====== Selection ======
TWN
Info Service on WTO and Trade Issues (Jun18/09)
14 June 2018
Third World Network
Mexico, Canada initiate disputes over US tariffs on steel, aluminium
Published in SUNS #8698 dated 11 June 2018
Geneva, 8 Jun (Kanaga Raja) - Both Mexico and Canada have this week
initiated separate disputes at the World Trade Organisation (WTO)
over the additional duties imposed by the United States under Section
232 of its trade law on imports of steel and aluminium products from
both these countries.
In the same week, the European Union had also initiated a dispute
against the US measures imposed purportedly on grounds of national
security (see SUNS #8694 dated 5 June 2018).
In initiating the disputes, all three WTO members have sought consultations
with the United States, the first step in the dispute settlement process
at the WTO.
Mexico's request for consultations with the US was circulated to WTO
Members on 7 June, while the EU and Canadian requests for consultations
were circulated to WTO Members on 6 June.
If the consultations fail to settle a dispute within 60 days after
the date of receipt of the request for consultations, the complaining
party may request the establishment of a panel.
The establishment of a panel may also be requested by a complaining
party during the 60-day period if the consulting parties jointly consider
that the consultations have failed to settle the dispute.
DISPUTE INITIATED BY MEXICO
According to a Mexican communication (WT/DS551/1), circulated to WTO
Members on 7 June, Mexico said its request for consultations with
the Unite d States is with respect to certain measures by the United
States to adjust imports of steel and aluminium, including but not
limited to applying an additional ad valorem customs duty on imports
of certain aluminium products and exempting certain selected Members
of the World Trade Organization (WTO) from the measures.
On 8 March 2018, the President of the United States of America issued
Presidential Proclamations 9704 and 9705, imposing an additional import
tariff of 25% on certain steel products and an additional import tariff
of 10% on certain aluminium products from all countries except Canada,
Mexico, Australia, Argentina, South Korea, Brazil and the European
Union.
This measure came into effect as from 23 March 2018. Subsequently,
on 30 April 2018, the President of the United States issued a new
Proclamation excluding exports from South Korea, Argentina, Australia
and Brazil from the additional import duties.
The United States also extended the exemption from the additional
import ta riffs on steel and aluminium products from Canada, Mexico
and the European Union until 31 May 2018.
The exemption expired on 31 May, and this resulted in the imposition
of additional tariffs on the Members concerned, including Mexico.
====== Data to use ======
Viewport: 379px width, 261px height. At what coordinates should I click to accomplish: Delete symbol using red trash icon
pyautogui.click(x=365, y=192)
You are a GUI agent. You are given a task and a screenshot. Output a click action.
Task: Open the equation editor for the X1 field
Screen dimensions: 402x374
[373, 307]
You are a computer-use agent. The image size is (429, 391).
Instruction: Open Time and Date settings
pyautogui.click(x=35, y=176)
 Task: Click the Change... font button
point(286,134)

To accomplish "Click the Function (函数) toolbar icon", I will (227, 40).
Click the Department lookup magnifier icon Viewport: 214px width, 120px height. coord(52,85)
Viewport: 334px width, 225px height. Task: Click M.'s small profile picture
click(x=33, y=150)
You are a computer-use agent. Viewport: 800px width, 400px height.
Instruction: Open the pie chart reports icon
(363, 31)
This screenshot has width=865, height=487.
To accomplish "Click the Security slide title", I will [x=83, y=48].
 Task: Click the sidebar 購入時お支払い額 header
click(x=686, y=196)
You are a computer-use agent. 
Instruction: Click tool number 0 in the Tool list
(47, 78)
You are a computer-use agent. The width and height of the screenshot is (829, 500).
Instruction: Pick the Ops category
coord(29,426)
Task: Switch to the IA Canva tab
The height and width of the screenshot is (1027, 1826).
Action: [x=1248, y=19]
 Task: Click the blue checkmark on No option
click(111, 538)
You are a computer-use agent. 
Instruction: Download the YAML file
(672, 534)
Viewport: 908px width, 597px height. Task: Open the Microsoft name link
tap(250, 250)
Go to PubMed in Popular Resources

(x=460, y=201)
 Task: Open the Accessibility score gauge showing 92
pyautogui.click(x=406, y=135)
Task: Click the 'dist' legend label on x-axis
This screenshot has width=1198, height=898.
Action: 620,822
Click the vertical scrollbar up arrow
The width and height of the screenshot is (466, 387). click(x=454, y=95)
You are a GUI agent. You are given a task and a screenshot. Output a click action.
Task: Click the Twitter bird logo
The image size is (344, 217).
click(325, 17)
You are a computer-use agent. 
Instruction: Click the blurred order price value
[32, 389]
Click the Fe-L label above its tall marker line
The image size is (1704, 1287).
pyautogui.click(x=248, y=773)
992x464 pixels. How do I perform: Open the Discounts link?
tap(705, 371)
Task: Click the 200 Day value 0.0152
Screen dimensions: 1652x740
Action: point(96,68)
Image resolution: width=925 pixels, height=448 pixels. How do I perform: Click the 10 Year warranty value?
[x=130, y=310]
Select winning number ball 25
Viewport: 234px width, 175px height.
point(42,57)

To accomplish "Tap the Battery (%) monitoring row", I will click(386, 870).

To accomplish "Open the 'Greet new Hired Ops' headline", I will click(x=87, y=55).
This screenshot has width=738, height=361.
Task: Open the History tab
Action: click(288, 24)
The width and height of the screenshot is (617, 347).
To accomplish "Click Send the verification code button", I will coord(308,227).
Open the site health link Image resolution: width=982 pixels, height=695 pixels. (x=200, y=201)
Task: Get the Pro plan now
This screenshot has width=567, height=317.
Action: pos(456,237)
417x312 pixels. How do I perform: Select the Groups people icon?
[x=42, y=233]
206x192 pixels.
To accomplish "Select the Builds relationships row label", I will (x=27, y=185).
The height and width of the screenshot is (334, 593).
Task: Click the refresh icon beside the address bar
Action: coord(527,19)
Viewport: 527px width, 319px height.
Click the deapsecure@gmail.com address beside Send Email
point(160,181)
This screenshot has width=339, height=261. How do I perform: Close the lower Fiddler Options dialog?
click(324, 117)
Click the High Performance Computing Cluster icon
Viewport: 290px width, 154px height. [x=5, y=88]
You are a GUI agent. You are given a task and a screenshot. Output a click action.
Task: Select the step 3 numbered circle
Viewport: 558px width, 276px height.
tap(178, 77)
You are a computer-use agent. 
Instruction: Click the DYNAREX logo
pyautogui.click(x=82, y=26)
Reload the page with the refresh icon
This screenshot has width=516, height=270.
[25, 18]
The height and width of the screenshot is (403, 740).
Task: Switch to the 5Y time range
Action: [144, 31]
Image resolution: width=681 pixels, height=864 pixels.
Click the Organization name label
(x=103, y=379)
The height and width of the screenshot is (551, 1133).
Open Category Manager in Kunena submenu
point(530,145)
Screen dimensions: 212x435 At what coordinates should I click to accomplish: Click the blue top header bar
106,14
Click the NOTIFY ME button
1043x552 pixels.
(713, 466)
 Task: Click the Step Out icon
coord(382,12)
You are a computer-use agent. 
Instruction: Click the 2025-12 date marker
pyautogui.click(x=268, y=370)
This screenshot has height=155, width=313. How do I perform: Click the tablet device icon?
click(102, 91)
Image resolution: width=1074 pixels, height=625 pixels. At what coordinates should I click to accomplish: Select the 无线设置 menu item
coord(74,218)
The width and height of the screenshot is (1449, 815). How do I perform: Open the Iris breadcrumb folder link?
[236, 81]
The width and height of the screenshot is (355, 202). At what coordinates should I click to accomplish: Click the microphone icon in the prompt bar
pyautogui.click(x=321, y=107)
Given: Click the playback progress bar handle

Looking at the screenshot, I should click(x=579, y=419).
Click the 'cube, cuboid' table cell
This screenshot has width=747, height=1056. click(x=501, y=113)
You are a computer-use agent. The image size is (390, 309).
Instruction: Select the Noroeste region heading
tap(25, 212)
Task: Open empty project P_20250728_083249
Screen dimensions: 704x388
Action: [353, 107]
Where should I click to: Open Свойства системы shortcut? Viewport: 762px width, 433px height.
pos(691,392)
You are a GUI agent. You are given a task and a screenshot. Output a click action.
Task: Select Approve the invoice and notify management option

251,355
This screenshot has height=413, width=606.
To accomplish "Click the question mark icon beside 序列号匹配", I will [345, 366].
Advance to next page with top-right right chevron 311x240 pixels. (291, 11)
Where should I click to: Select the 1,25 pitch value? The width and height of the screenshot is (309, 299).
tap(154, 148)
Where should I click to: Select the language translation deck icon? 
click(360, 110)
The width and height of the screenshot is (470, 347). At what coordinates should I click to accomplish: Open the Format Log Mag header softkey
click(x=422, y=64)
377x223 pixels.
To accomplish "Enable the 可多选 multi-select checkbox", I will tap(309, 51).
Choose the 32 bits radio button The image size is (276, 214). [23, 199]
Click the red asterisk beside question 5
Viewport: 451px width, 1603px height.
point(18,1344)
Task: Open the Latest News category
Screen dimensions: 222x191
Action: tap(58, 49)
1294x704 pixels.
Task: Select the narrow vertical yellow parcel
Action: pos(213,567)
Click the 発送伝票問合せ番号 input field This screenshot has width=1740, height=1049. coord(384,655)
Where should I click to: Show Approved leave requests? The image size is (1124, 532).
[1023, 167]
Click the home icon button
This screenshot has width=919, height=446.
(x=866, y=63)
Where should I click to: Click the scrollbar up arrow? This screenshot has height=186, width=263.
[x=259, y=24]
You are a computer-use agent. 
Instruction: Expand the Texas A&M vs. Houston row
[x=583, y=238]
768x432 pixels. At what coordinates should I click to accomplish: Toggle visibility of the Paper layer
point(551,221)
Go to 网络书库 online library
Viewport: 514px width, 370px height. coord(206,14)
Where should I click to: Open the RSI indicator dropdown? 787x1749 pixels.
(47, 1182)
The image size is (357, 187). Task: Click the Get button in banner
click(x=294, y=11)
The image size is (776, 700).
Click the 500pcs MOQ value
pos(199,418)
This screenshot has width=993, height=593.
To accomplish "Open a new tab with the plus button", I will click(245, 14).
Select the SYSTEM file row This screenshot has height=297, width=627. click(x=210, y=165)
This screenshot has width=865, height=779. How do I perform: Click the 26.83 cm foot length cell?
======
• **Problems to work on**:
1) Update the rows that begin at the line containing "This screenshot has width=993, height=593." and end after the line containing "Select the SYSTEM", replacing "plus button" with "add button" and changing nothing else.
2) Write the next part of the article about the WTO disputes over US tariffs on steel and aluminum.
The rows have no connection to the article above them.

• **Answers**:
1)
This screenshot has width=993, height=593.
To accomplish "Open a new tab with the add button", I will click(245, 14).
Select the SYSTEM file row This screenshot has height=297, width=627. click(x=210, y=165)

2)
As from 1 June 2018, the United States is imposing an additional customs
duty of 25% on imports of certain steel products, as well as an additional
customs duty of 10% on imports of aluminium products, originating
from Mexico.
The measures point to the possibility of being modified by way of
additional customs duties or quotas. Clearly, the establishment of
an additional import tax is intended to protect the United States
industry from the economic effects of imports, said Mexico.
At the same time, Mexico noted, these measures are not administered
in a uniform manner since, in the case of steel, Argentina, Australia,
Brazil and South Korea are exempt, and in the case of aluminium, Argentina
and Australia are exempt.
Moreover, quotas have been established for Argentina, Brazil and South
Korea in the case of steel imports, and for Argentina in the case
of aluminium imports.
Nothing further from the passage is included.